Zeroserve is a zero-configuration HTTPS server built on Linux's io_uring async I/O interface, designed for high-throughput, low-latency serving with minimal setup overhead. The project has added Caddy compatibility support, broadening its integration surface for teams already running Caddy-based infrastructure.

The technical foundation is worth unpacking. io_uring, introduced in Linux 5.1 by Jens Axboe, bypasses the traditional syscall-per-operation model by submitting and completing I/O through shared ring buffers between kernel and userspace. For a high-connection-count HTTPS server, this matters: fewer syscall boundary crossings translate directly into lower per-request overhead and better CPU cache utilization under load. Zeroserve is built specifically to exploit that path, rather than layering io_uring onto an architecture designed for epoll or blocking I/O.

The zero-config angle is the other half of the pitch. Provisioning TLS has historically been one of the sharper friction points in standing up an HTTPS endpoint — certificate acquisition, renewal automation, ALPN negotiation. Zeroserve collapses that into something closer to a single invocation. For development environments, internal tooling, or edge deployments where operational simplicity is a hard constraint, that matters more than feature breadth.

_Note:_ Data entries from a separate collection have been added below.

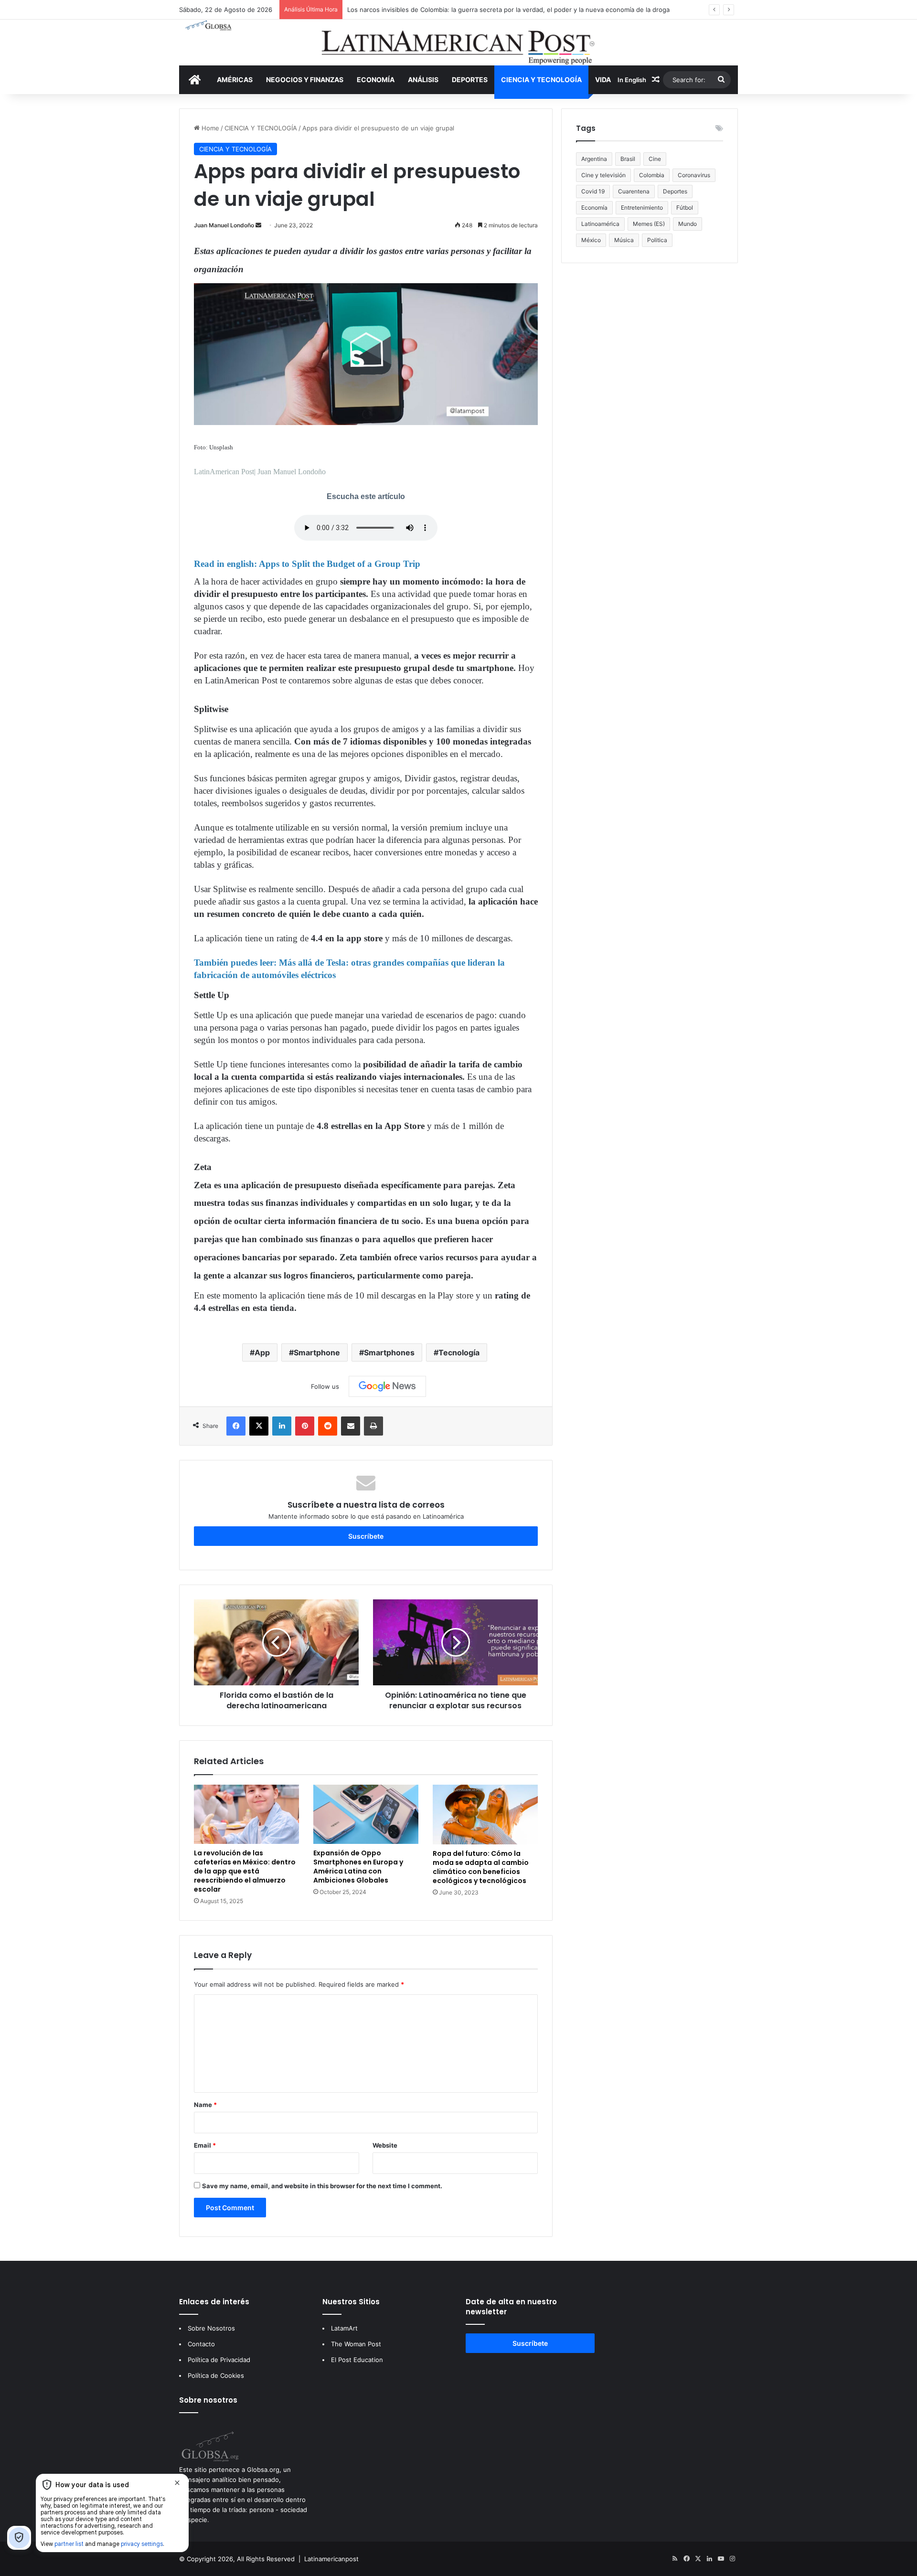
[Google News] (387, 1386)
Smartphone (317, 1352)
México (591, 240)
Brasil (627, 158)
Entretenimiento (642, 207)
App (262, 1352)
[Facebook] (235, 1426)
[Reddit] (327, 1426)
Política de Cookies (216, 2375)
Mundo (687, 223)
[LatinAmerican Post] (458, 42)
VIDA (603, 79)
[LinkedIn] (281, 1426)
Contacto (201, 2344)
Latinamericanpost (331, 2559)
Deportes (675, 191)
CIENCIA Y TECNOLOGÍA (541, 79)
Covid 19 (593, 191)
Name (205, 2104)
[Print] (373, 1426)
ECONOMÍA (376, 79)
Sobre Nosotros (211, 2328)
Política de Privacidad (219, 2359)
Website (385, 2145)
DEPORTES (470, 79)
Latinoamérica (600, 223)
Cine (655, 158)
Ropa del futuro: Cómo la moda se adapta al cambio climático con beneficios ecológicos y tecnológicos (481, 1867)
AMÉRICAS (235, 79)
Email (205, 2145)
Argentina (594, 158)
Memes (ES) (649, 223)
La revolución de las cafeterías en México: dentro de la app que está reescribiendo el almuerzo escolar (245, 1871)
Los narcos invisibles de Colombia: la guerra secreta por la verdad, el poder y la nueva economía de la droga (508, 9)
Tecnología (459, 1352)
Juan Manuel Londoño (224, 225)
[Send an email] (258, 225)
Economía (594, 207)
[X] (258, 1426)
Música (624, 240)
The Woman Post (356, 2344)
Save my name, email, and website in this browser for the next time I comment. (322, 2186)
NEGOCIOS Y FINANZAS (304, 79)
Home (209, 128)
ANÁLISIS (423, 79)
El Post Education (357, 2359)
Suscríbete (366, 1536)
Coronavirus (694, 175)
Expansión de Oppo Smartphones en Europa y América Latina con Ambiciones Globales (358, 1866)
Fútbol (684, 207)
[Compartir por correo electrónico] (350, 1426)
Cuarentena (634, 191)
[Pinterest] (304, 1426)
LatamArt (344, 2328)
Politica (657, 240)
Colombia (651, 175)
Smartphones (389, 1352)
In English (632, 80)
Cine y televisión (603, 175)
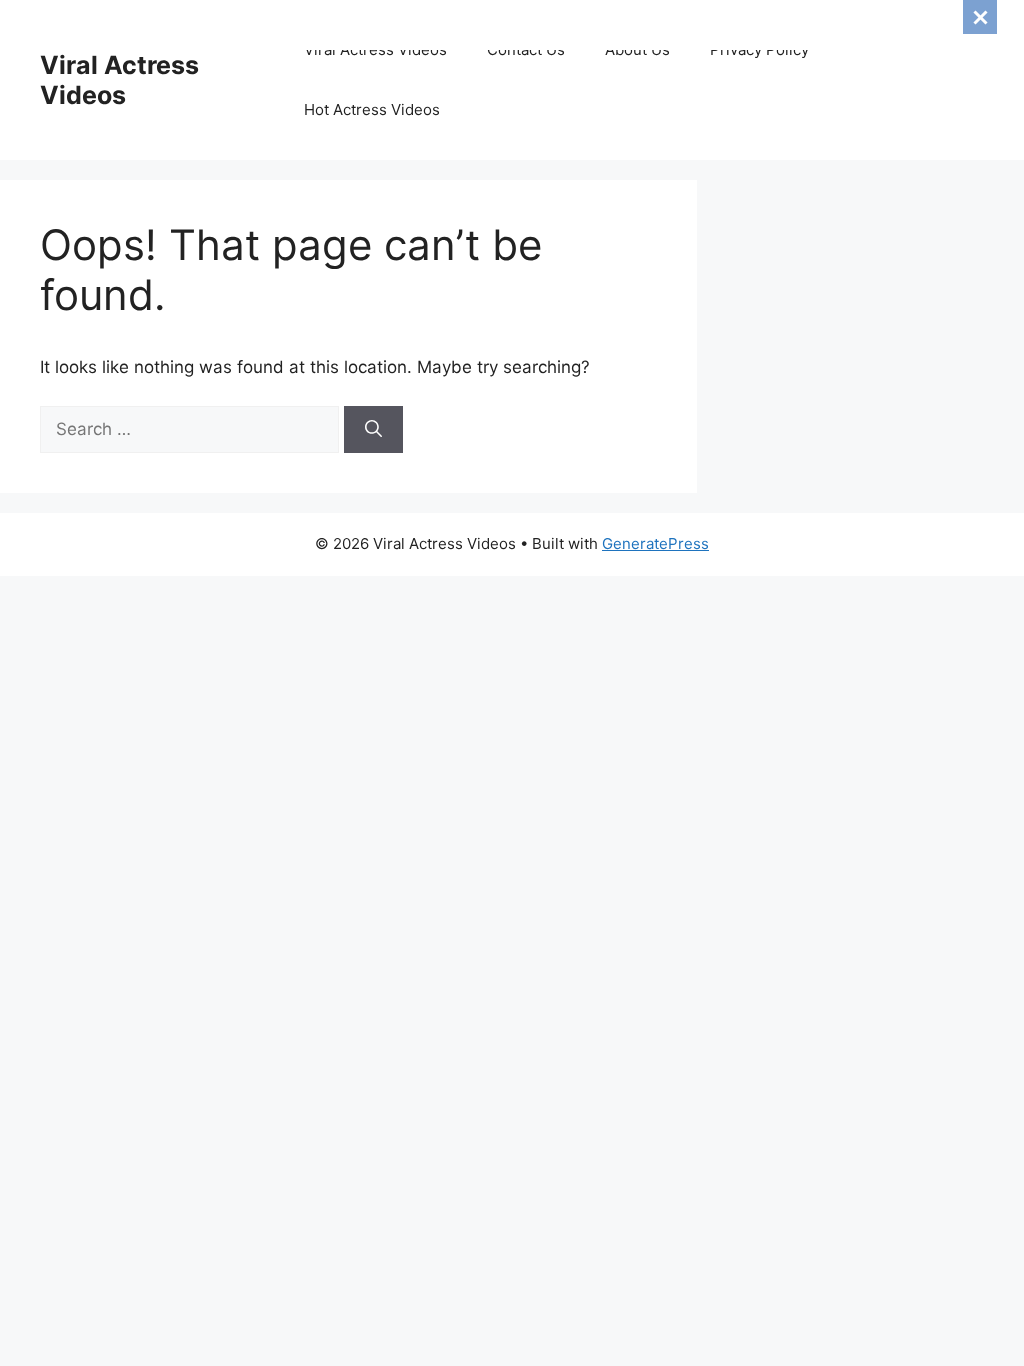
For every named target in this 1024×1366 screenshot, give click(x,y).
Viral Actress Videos (119, 80)
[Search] (373, 430)
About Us (637, 49)
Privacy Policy (759, 49)
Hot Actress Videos (372, 109)
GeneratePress (655, 543)
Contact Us (526, 49)
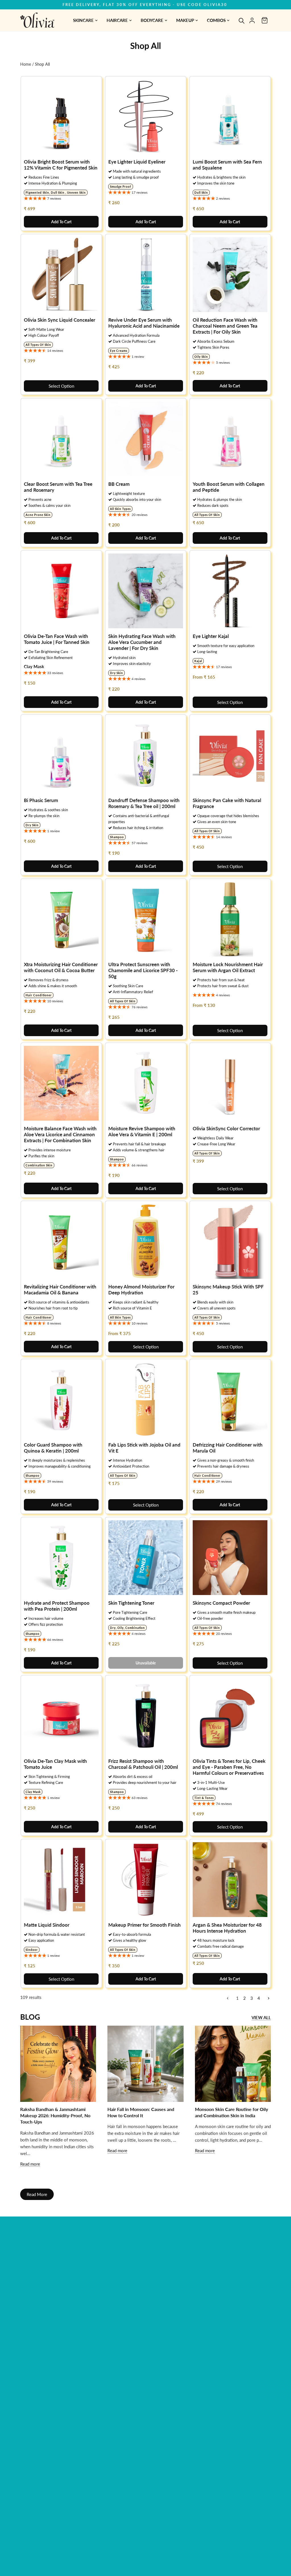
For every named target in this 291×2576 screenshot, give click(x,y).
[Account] (252, 20)
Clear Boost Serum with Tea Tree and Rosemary (58, 487)
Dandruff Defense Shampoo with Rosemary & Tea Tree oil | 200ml (144, 803)
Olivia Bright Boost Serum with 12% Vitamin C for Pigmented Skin (60, 165)
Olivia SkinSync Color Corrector (226, 1128)
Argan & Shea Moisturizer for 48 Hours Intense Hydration (227, 1928)
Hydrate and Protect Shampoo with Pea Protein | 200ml (57, 1606)
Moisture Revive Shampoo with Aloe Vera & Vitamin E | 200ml (141, 1131)
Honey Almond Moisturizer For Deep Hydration (141, 1290)
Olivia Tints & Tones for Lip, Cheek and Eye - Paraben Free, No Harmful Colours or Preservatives (229, 1767)
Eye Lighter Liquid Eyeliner (136, 162)
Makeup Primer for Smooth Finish (144, 1925)
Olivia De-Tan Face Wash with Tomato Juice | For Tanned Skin (57, 639)
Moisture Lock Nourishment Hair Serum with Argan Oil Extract (228, 967)
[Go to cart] (264, 20)
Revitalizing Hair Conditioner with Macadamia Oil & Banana (60, 1290)
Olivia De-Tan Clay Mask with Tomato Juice (55, 1764)
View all (261, 2017)
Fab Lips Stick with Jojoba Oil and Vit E (144, 1448)
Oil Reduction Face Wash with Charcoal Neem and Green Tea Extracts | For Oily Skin (225, 326)
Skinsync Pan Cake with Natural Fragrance (227, 803)
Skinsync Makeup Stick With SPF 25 (228, 1290)
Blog (30, 2016)
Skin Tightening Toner (131, 1603)
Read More (37, 2194)
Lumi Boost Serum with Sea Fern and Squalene (227, 165)
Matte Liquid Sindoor (46, 1925)
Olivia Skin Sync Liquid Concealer (59, 320)
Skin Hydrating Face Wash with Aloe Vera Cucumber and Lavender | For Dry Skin (142, 642)
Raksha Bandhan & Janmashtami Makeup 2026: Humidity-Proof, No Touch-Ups (55, 2115)
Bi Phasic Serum (41, 800)
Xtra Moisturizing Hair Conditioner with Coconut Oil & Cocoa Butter (61, 967)
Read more (30, 2163)
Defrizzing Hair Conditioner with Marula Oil (228, 1448)
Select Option (61, 386)
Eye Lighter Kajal (211, 636)
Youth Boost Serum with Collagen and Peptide (229, 487)
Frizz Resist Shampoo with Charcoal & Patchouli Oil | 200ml (143, 1764)
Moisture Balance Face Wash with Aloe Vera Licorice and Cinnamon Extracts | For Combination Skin (60, 1134)
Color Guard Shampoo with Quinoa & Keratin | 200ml (53, 1448)
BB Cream (119, 484)
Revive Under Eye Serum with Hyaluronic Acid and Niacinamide (144, 323)
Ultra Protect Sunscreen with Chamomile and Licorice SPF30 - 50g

The Caddy compatibility addition is a meaningful signal about where the project is positioning itself. Caddy has accumulated real adoption as a production reverse proxy and automatic-TLS server, particularly in containerized and self-hosted deployments. Interoperability with Caddy's configuration conventions — likely targeting Caddy's JSON or Caddyfile-compatible surface — means Zeroserve can slot into existing Caddy-anchored stacks without requiring teams to rearchitect around it. That lowers the evaluation cost considerably.

Looking at what this combination implies for a systems engineer: a backend that wants io_uring's throughput characteristics but lives behind an existing Caddy ingress can now integrate Zeroserve without abandoning the outer configuration layer their team already operates. The two tools are solving different layers of the same problem — Caddy excels at TLS termination, routing, and automatic certificate management; Zeroserve's value is in raw I/O efficiency at the serving layer.

The broader context here is a quiet but consistent shift in the Rust and low-level systems ecosystem toward io_uring-native tooling. Projects like Tokio's tokio-uring crate, Glommio, and monoio have each staked out positions in this space. Zeroserve is pursuing the narrower, more opinionated end of that spectrum — it is not a general async runtime but a focused HTTPS server that treats io_uring as the default, not an option. That specificity is a deliberate tradeoff: less flexibility, less surface area to configure, fewer things to misconfigure.

In this author's view, the Caddy compatibility move is the more strategically interesting of the two facts here. A zero-config io_uring server is a compelling benchmark artifact; one that interoperates cleanly with a widely deployed production tool is something an engineering team can actually evaluate against a real deployment target. The former wins conference talks. The latter wins adoption.

Zeroserve is an open-source project hosted on GitHub under the handle losfair. It is early-stage enough that production readiness warrants independent verification — kernel version constraints (io_uring support is a Linux-only story, and some cloud environments restrict io_uring via seccomp), error handling surface, and connection lifecycle behavior under adversarial load are all things a team should probe before committing. But for engineers building or benchmarking high-performance Rust-based HTTPS infrastructure on Linux, it is a project worth pulling and running.